La sentenza impugnata è cassata e la causa è rinviata, per nuovo esame, alla Corte di Appello di L’Aquila, in diversa composizione, che nel deciderla si atterà a quanto in questa sede affermato.

Al giudice del rinvio è demandato di provvedere anche sulle spese di questo giudizio di cassazione.

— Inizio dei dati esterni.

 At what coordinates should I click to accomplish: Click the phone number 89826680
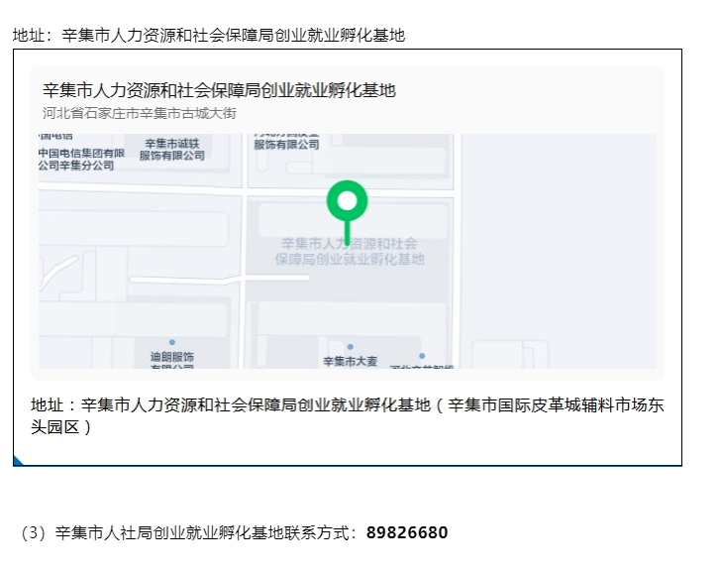406,533
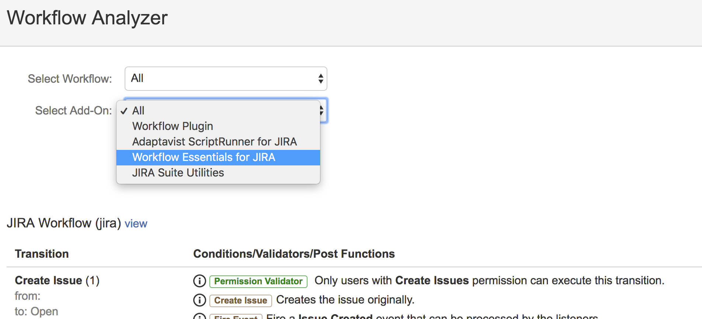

Ai sensi del D.P.R. n. 115 del 2002, art. 13, comma 1, deve darsi atto dell’insussistenza dei presupposti per il versamento, da parte dei ricorrenti, dell’ulteriore importo a titolo di contributo unificato pari a quello dovuto per il ricorso, a norma dello stesso art. 13, comma 1 bis.

PQM

accoglie il primo motivo, assorbiti i restanti, cassa la sentenza impugnata in relazione al motivo accolto e rinvia la causa, anche per le spese di legittimità, alla Corte di Appello di L’Aquila, in diversa composizione.

Ai sensi del D.P.R. n. 115 del 2002, art. 13, comma 1, dà atto della non sussistenza dei presupposti per il versamento, da parte dei ricorrenti, dell’ulteriore importo a titolo di contributo unificato pari a quello dovuto per il ricorso, a norma dello stesso art. 13, comma 1 bis.

Così deciso in Roma, nella Camera di consiglio della Corte di Cassazione, Sezione Terza Civile, il 24 ottobre 2019.